第42話 お庭でスケッチ
店の休日を使って、早速、領主様のお庭に来ていた私は、いつもどおり声をかけて芝生に腰を下ろす。
「こんにちは。今日は植物の絵を描かせて欲しくてきました」
今日もいい天気だ。キラキラとした日差しは強いものの風はまだ涼しくて、絶好のデッサン日和。もうすぐ夏だなぁ、なんて、のんびり考えながら、あたりを見回す。
「いらっしゃい。絵を描きたいなど珍しい。どうしたんじゃ?」
声のする方へ目を向けると、そこにはいつもどおり深緑色の優しい目をしたノームさんが立っていた。

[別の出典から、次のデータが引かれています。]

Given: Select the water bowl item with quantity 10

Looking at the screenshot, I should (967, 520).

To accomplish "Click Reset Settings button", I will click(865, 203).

「この前わけて頂いたマスカットでマダムがバングルを創ったんですけれど、それに模様を彫りたいんです。だから模様のアイディアが欲しくて」
そう言ってバングルを見せるとノームさんが、綺麗な石じゃな、と目を細める。
「はい、マダムがレナにって」
「なるほど、お嬢様の目にそっくりじゃ。さすがオパール殿。じゃが、確かにお嬢様がするにはちとシンプルじゃな」
ノームさんの言葉に私はうなずく。
「はい、なので、金の部分に模様を彫るといいかな、って」
「で、植物の絵を描きたいと」
「はい。いいですか?」
私の言葉にノームさんが腕を組み考え込む様子を見せる。
「あっ、もちろん、植物を傷つけるようなことはしません!」
その様子を見て慌てて付け加える。露草の前科があるからね。私一人では心配だと言われても仕方ない。でもそんな私に、ノームさんが笑って答える。
「大丈夫。そこは心配しておらんよ。ただ、今日はちょっと忙しくてな。ホタルを案内してやることができないんじゃ」
なんだそんなことか。私は心の中で胸を撫で下ろした。領主様のお庭には何度か来ているし、今日はいろいろ見て周りたいと思っていたから、一人で回る方がむしろ気楽でいいかも。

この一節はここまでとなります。